Miami – Falta pouco para a bola rolar na Copa sediada por Estados Unidos, México e Canadá. Como jornalista credenciado pelo jornal “Estado de Minas” pretendia cobrir a abertura, no jogo entre México e África do Sul, na Cidade do México, mas estou declinando. Não vale a pena pegar um avião em Miami para cobrir um jogo tão fraco e sem importância. Aliás, fica uma sugestão para a Fifa de, na próxima Copa, fazer um grande jogo no início da competição. Sei que um país-sede tem de estar nessa abertura, mas por qual motivo não um jogo entre Alemanha x México, por exemplo. Vou mesmo cobrir os jogos aqui em Miami, no Hard Rock Stadium, que a Fifa quer que chamemos de Miami Stadium, pois ela não permite namerights em suas competições, e fazer um bate volta nos jogos do Brasil. Diante de tantas decepções com nosso escrete canarinho, desisti de ficar 40 dias por conta desses jogadores mascarados e egoístas.

O prêmio para a seleção campeã do mundo é de US$ 50 milhões, cerca de R$ 250 milhões, e a CBF fez acordo com os jogadores de pagar 70% para eles e 30% para os demais membros da delegação. Sinceramente, esses caras já milionários precisam receber prêmio para tentar ganhar a Copa? Se tivessem realmente amor à pátria, à camisa, jogariam pelo prazer da conquista e para dar alegria ao povo brasileiro. O discurso deles é só para fazer média, pois são mesmo “mercenários”, como diz o torcedor. Servir o país deveria ser um orgulho e não receber dinheiro para isso. A primeira coisa que se fala no Brasil é em premiação. Uma seleção fraca, sem credibilidade, com vários ex-jogadores em atividade, e um monte de “pachecão” a puxar o saco, que o digam os tais influencers. E a Globo, que vai colocar a esposa do ex-jogador Denílson para entrevistar as mulheres dos jogadores! O que isso tem a ver com a bola rolando, com o espetáculo? Só mesmo alguém sem ter o que fazer para assistir esse tipo de entrevista. São as chamadas “subcelebridades”, que para alguns torcedores não passam de interesseiras e oportunistas. O amor? Que amor, só se for pelo dinheiro.


Pazes com Felipão

Após assistir a uma bela entrevista do técnico Luiz Felipe Scolari tomei a liberdade de enviar uma mensagem para ele, com quem rompi relações em 2014, me desculpando pelos excessos nas críticas e reconhecendo nele um técnico vencedor, sim.
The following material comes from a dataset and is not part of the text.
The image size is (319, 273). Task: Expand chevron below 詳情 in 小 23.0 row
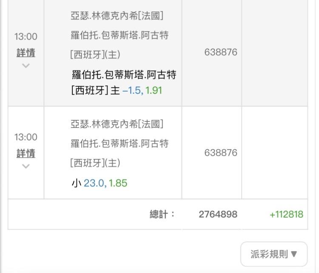coord(26,166)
Último campeão do mundo com o Brasil e o técnico que, bem ou mal, nos levou a melhor colocação nas últimas Copas, o quarto lugar em 2014, Felipão tem uma história vencedora por onde passou. Infelizmente as críticas, algumas pertinentes, outras não, nos põe em posição antagônica, mas dessa vida não levamos nada, a não ser as amizades verdadeiras. Tive uma participação direta na ida de Felipão para a CBF, em 2001, assim como tive o privilégio de ele me pedir papel e caneta numa entrevista que me concedeu na TV Horizonte para fazer a convocação para a Copa América daquele ano. Entreguei a ele papel e caneta e fui saindo da sala, quando ele me chamou e disse: “Jaeci, podes ficar aqui e ver a lista”. Vi todos os nomes, mas por respeito a ele não dei um nome sequer no jornal ou na TV.

No dia seguinte, na despedida de Felipão de BH, Humberto Vieira fez um jantar em homenagem a ele na sede da Primus Turismo e me convidou. Na hora de agradecer, Felipão olhou para mim e disse: “Jaeci, eu já confiava e gostava de você, agora gosto ainda mais, pois você viu a lista e não deu uma linha sequer”. Portanto, uma amizade dessa não se joga fora por causa de críticas feitas no campo esportivo. Já te pedi desculpas, por mensagem, e você aceitou, mas me sinto na obrigação de te pedir desculpas, publicamente, Felipão. Você é dos técnicos mais vitoriosos do mundo e merece todo o meu respeito e admiração. Te convido a tomar um bom vinho, aqui em casa, quando estiver em Miami, durante a Copa, afinal, você esteve no meu casamento, em 2000, e será sempre bem-vindo. Que bom ter a sua amizade de volta.